Take a look at our newest merchandise
AMD Debuts Its Subsequent Gen Al MI350 Accelerator And Full-Stack, Rack-Scale AI Platforms
On the Advancing AI occasion, at the moment underway in San Jose, California, CEO Dr. Lisa Su, together with an array of firm execs and companions, disclosed AMD’s newest built-in AI platform imaginative and prescient and unveiled new rack-scale AI methods, in further to particulars relating to its forthcoming Intuition MI350 collection AI accelerators, Pensando Pollara 400 AI NICs, and the ROCm 7 software program stack.

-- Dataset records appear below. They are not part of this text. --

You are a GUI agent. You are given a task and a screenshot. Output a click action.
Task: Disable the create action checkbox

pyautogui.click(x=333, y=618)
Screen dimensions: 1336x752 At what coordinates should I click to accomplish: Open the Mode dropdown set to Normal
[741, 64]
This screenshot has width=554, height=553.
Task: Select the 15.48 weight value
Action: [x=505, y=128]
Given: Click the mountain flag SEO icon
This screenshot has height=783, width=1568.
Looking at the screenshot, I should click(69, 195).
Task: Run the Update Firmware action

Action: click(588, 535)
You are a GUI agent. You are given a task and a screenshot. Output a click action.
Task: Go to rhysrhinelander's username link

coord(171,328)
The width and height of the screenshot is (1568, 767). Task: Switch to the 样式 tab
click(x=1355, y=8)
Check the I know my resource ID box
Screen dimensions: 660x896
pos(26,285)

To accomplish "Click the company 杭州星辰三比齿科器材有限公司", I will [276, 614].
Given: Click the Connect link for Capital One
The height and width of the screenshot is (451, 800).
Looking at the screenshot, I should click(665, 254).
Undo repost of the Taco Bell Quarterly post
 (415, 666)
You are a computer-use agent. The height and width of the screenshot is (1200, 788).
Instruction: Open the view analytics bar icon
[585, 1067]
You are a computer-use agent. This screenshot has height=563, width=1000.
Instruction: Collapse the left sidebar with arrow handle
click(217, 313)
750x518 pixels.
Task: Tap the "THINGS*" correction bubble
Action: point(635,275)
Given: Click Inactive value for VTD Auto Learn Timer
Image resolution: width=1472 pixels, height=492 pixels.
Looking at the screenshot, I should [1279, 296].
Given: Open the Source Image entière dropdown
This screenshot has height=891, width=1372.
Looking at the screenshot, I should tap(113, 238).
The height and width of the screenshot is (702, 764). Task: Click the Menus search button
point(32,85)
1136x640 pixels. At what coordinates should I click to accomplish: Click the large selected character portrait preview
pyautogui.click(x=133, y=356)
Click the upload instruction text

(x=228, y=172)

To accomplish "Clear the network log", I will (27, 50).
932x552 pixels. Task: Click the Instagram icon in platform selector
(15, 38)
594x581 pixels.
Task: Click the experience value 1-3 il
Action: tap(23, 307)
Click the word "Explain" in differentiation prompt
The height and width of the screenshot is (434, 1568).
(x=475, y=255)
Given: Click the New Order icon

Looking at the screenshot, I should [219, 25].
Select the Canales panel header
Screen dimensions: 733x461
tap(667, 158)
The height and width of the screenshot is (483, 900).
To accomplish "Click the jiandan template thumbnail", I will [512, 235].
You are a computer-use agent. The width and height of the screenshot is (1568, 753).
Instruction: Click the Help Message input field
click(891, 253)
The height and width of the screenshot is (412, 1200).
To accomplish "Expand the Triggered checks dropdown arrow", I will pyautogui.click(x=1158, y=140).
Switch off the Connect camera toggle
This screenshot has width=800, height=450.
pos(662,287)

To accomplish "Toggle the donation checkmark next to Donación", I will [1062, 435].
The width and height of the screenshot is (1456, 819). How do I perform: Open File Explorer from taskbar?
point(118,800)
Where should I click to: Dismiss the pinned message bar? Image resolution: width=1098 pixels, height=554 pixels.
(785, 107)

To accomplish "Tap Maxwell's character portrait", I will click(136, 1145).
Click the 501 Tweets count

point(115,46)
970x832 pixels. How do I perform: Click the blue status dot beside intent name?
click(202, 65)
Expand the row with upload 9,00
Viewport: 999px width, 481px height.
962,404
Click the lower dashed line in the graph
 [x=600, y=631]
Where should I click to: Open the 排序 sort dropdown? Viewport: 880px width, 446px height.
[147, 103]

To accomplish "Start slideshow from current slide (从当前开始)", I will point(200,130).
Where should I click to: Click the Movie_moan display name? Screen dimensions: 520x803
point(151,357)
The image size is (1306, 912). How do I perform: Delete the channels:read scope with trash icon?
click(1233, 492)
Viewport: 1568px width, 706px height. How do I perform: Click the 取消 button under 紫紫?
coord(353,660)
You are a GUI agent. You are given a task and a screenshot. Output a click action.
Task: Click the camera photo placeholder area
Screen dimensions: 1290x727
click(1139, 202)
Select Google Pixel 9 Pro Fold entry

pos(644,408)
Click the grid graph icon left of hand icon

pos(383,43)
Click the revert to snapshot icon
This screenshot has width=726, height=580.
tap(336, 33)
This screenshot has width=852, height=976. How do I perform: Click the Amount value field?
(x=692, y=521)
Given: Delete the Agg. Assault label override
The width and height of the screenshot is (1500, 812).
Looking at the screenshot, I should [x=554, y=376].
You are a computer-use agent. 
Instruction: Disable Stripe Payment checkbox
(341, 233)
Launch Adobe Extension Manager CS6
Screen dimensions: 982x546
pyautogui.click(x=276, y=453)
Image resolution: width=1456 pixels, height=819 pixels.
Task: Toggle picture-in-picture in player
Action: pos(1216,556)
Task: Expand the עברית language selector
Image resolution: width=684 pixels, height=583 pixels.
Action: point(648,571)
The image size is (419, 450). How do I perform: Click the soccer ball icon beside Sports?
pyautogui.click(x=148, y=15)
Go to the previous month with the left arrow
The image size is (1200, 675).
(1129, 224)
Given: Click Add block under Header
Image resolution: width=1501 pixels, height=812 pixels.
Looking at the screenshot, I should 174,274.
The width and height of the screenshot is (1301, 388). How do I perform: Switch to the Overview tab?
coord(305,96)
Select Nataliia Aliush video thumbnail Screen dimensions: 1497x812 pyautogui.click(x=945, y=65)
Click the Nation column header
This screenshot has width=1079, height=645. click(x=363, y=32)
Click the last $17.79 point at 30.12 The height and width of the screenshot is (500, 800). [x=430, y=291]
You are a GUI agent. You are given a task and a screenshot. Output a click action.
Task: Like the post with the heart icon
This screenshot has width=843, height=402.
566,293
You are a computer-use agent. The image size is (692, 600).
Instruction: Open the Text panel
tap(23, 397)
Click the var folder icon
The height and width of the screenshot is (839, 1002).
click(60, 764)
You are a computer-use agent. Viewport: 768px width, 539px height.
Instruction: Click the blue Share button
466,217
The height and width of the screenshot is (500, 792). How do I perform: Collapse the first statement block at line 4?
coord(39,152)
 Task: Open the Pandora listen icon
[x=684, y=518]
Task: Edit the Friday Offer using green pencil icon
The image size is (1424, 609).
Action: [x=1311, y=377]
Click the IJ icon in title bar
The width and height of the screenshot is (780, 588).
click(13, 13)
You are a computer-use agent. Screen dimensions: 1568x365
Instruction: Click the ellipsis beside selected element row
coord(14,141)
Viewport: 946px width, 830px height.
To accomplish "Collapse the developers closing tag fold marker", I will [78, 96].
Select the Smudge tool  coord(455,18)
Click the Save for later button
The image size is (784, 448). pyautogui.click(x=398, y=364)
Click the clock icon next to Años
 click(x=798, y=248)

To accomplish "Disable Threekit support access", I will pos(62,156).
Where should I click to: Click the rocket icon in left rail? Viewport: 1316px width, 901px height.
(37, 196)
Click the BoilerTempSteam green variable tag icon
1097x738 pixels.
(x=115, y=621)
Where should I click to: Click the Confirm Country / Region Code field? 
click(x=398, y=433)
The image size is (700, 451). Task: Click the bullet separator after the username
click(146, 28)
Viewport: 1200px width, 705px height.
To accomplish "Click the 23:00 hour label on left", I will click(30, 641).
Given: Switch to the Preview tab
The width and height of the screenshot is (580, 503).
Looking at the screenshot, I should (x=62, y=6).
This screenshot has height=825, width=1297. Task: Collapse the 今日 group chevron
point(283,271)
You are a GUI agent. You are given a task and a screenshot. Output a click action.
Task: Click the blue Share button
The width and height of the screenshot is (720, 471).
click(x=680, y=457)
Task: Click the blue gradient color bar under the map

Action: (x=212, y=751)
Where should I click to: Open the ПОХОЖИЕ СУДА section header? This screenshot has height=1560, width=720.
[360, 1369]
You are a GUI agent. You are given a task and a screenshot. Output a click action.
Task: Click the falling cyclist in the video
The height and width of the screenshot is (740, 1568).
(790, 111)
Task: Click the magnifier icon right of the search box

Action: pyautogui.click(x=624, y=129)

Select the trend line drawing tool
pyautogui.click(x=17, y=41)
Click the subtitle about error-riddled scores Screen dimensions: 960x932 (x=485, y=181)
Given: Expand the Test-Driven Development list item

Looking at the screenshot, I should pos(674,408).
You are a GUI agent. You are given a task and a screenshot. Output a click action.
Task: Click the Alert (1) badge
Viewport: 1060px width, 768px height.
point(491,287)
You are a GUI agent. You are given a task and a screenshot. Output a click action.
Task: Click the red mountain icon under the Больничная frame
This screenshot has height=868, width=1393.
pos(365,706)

A myriad of AMD’s companions, from Meta, to Microsoft, and Oracle additionally mentioned their profitable Intuition MI300 collection deployments and expressed commitments to future merchandise, just like the MI350, and the next-generation MI400 collection and AI rack codenamed “Helios”.
AMD Intuition MI350 Sequence Particulars

The AMD Intuition MI350 collection will encompass the MI350X and MI355X. Each of those AI accelerators are basically comparable and have the identical silicon and options set, however the MI350X targets decrease energy air-cooled methods, whereas the MI355X targets denser liquid-cooled configurations. As such, the chips function at totally different frequencies and energy ranges, which can finally have an effect on efficiency, however we’ll get to that in only a bit.

We’ve disclosed some preliminary particulars relating to the MI350 collection (the MI355X specifically) previously however have further info to share right now. To rapidly recap our earlier protection, the MI350 collection compute dies are manufactured utilizing a extra superior 3nm course of node in comparison with the MI300 collection, the accelerators characteristic 288GB of sooner HBM3e reminiscence, and so they help new FP4 and FP6 knowledge sorts. The MI350 collection additionally leverages the newer CDNA 4 structure, which is healthier suited to right now’s extra various AI and ML-related workloads.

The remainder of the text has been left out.